— Start Excerpted text —
UNITED STATES DISTRICT COURT SOUTHERN DISTRICT OF CALIFORNIA
Jun 5, 2019
Case No.: 17-CV-981-DMS-WVG (S.D. Cal. Jun. 5, 2019)

Opinion

Case No.: 17-CV-981-DMS-WVG

06-05-2019

FRANCO CARACCIOLI, Plaintiff, v. JAMES BURNETT, et al., Defendants.


REPORT AND RECOMMENDATION GRANTING IN PART AND DENYING IN PART DEFENDANTS' MOTIONS TO DISMISS

[ECF NOS. 32 AND 46]

I. INTRODUCTION

Before the Court are two motions to dismiss. The first is filed on behalf of defendant James Burnett (the "Burnett Motion"). (Burnett Mot., ECF No. 32.) The second is on behalf of defendants Samuel Cote, Edwin Garrette, Justin Featherly, Jeffrey Swett, Jon Goebel, Jonathan Junker, Thomas McGrath, Rebecca Slade, John Horvath, and Joel Mendoza (the "Cote Motion"). (Cote. Mot., ECF No. 46.)

The Court has thoroughly reviewed the pleadings and for the reasons discussed below, the Court RECOMMENDS that both motions be GRANTED IN PART AND DENIED IN PART. / / / / / /

II. BACKGROUND

A. Relevant Procedural Background

Plaintiff Franco Caraccioli brings this action pursuant to 42 U.S.C. § 1983, alleging in his Second Amended Complaint ("SAC") that Defendants violated his Fourth Amendment rights when they arrested Plaintiff at gunpoint without a warrant. (See SAC generally.) On October 5, 2018, Defendant James Burnett filed a motion to dismiss. On November 7, 2018, Defendants Samuel Cote, Edwin Garrette, Justin Featherly, Jeffrey Swett, Jon Goebel, Jonathan Junker, Thomas McGrath, Rebecca Slade, John Horvath, and Joel Mendoza joined Burnett's motion.

On November 15, 2018, Plaintiff filed an opposition the Burnett Motion, (Opp'n to Burnett Mot., ECF No. 48,) and on December 24, 2018 Plaintiff filed an opposition to the Cote Motion, (Opp'n to Cote Mot., ECF No. 51). Burnett filed a reply on November 21, 2018. (Burnett Reply, ECF No. 49.) The remaining defendants filed a separate reply on January 9, 2019. (Cote Reply, ECF No. 52.)
— End Excerpted text —
— Start Information given —
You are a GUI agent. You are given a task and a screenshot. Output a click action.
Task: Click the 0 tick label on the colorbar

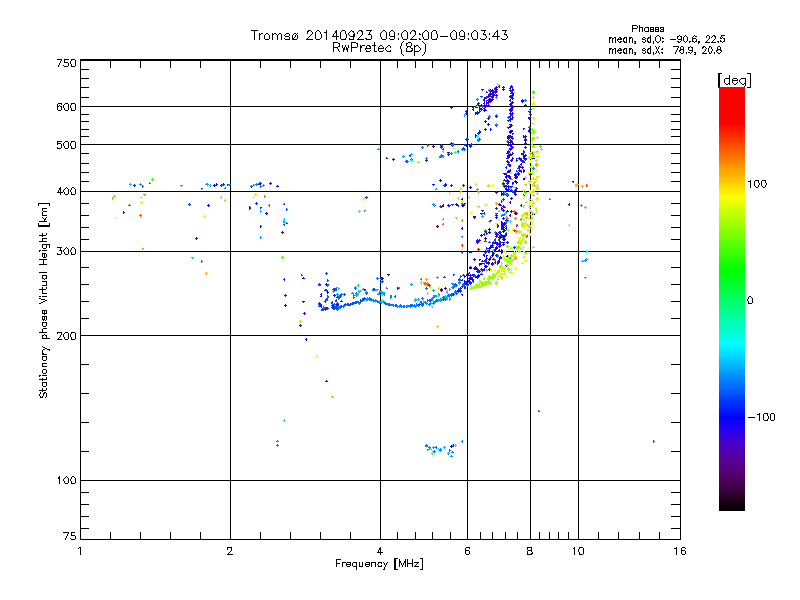click(750, 300)
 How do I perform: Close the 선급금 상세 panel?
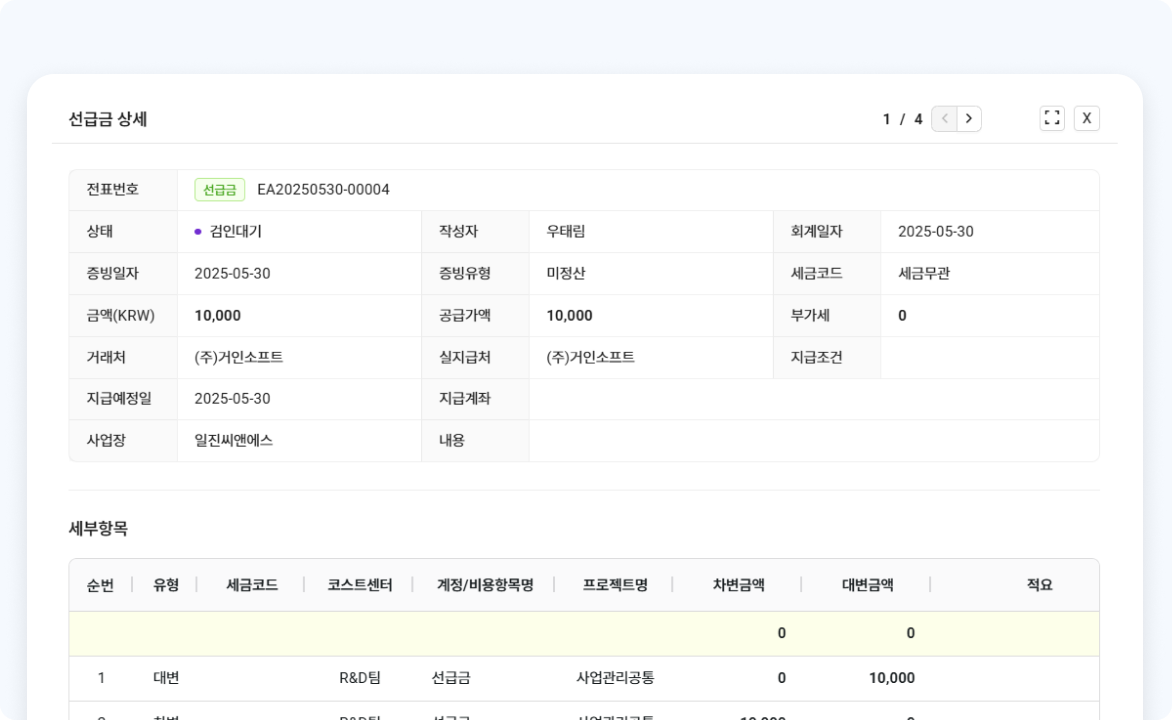1087,118
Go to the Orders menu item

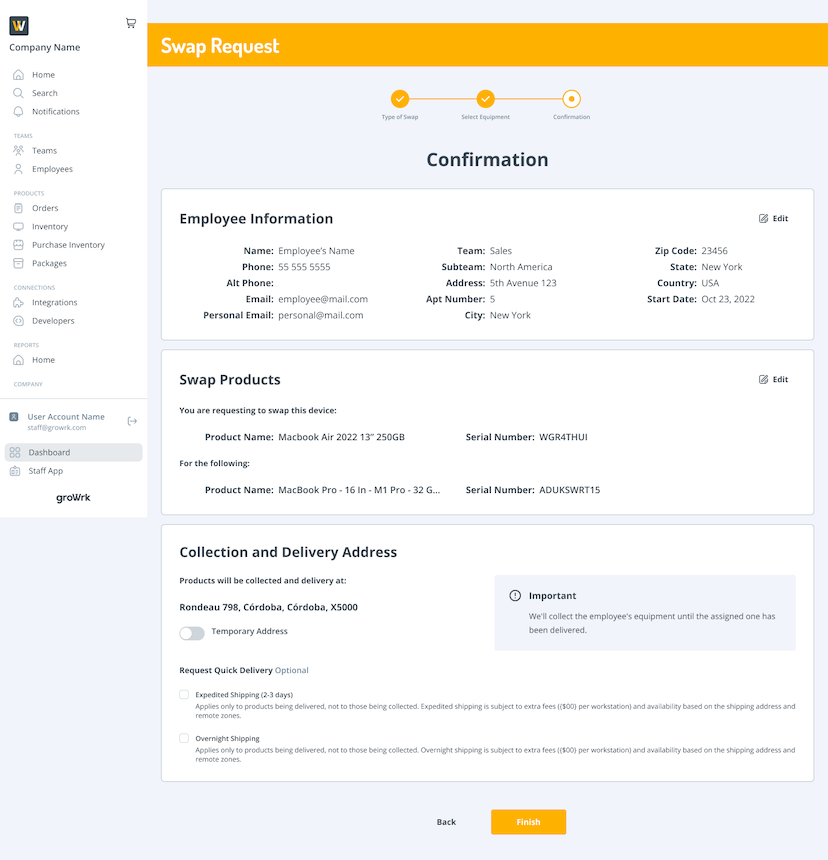tap(45, 208)
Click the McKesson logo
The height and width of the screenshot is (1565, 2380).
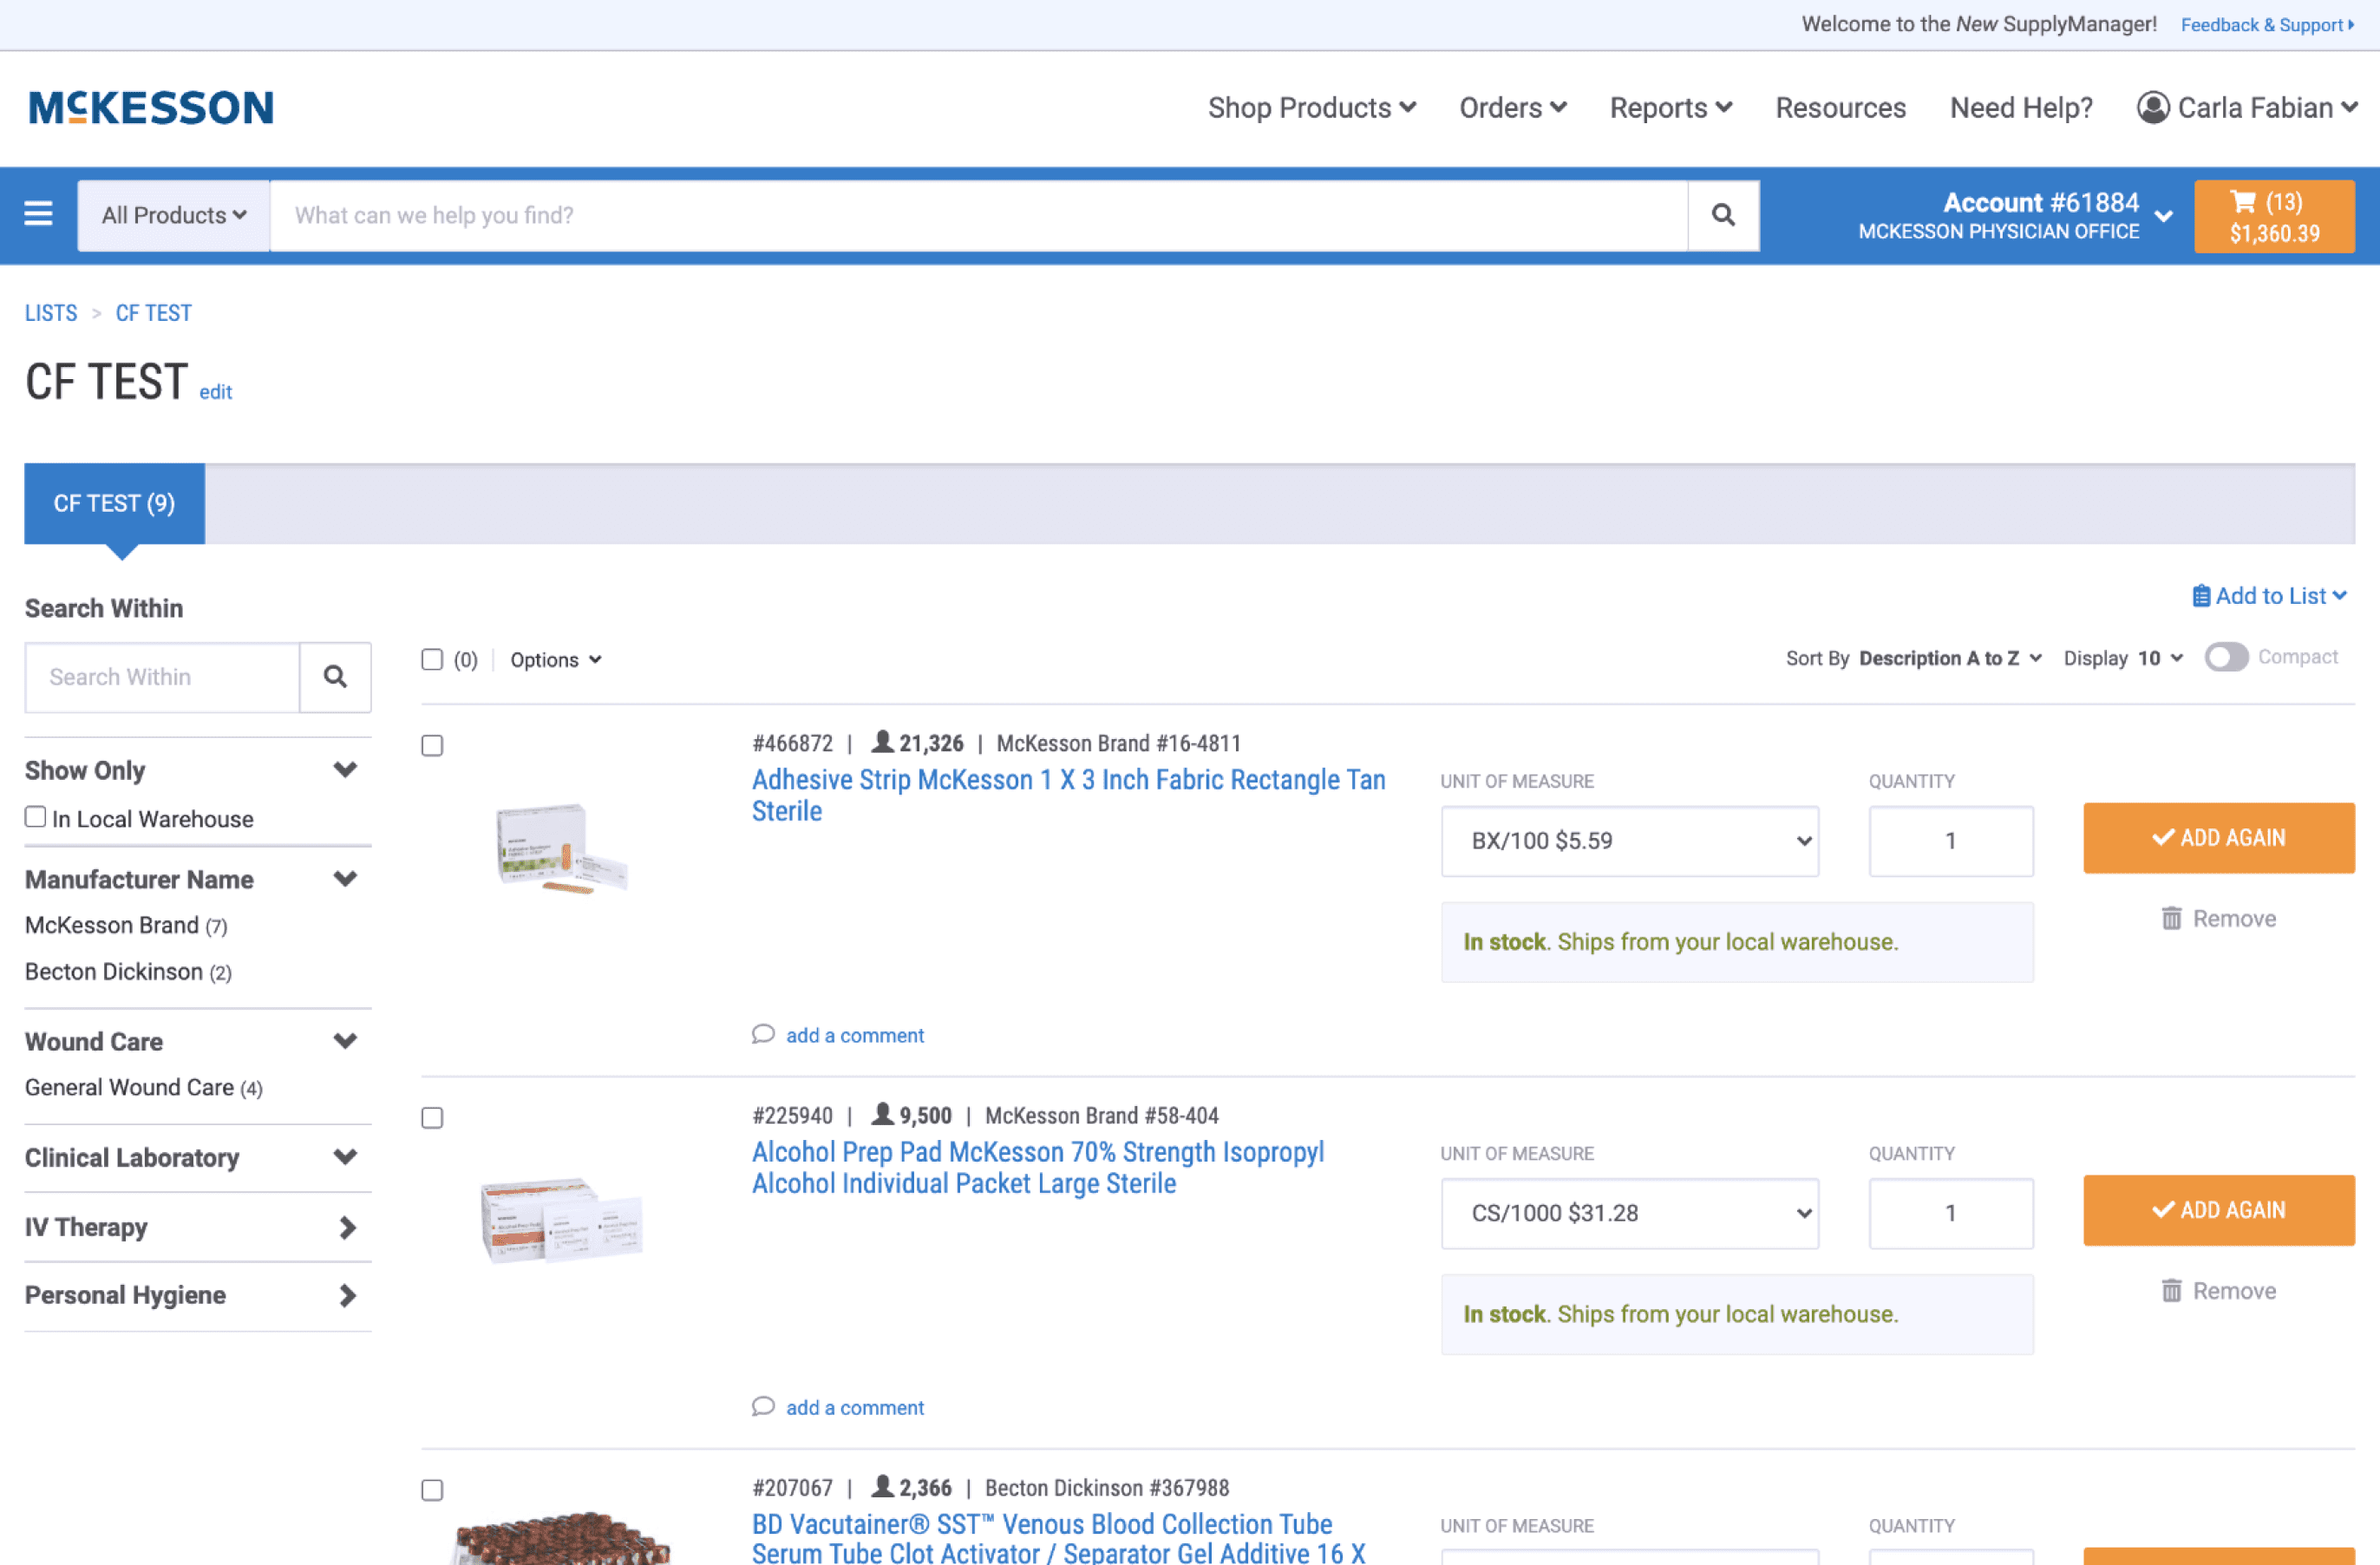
— End Information given —
* _Written instruction_
Reproduce word for word the part of the court opinion starting with "The Court has" and going on through "joined Burnett's motion.".

* _Output for this task_
The Court has thoroughly reviewed the pleadings and for the reasons discussed below, the Court RECOMMENDS that both motions be GRANTED IN PART AND DENIED IN PART. / / / / / /

II. BACKGROUND

A. Relevant Procedural Background

Plaintiff Franco Caraccioli brings this action pursuant to 42 U.S.C. § 1983, alleging in his Second Amended Complaint ("SAC") that Defendants violated his Fourth Amendment rights when they arrested Plaintiff at gunpoint without a warrant. (See SAC generally.) On October 5, 2018, Defendant James Burnett filed a motion to dismiss. On November 7, 2018, Defendants Samuel Cote, Edwin Garrette, Justin Featherly, Jeffrey Swett, Jon Goebel, Jonathan Junker, Thomas McGrath, Rebecca Slade, John Horvath, and Joel Mendoza joined Burnett's motion.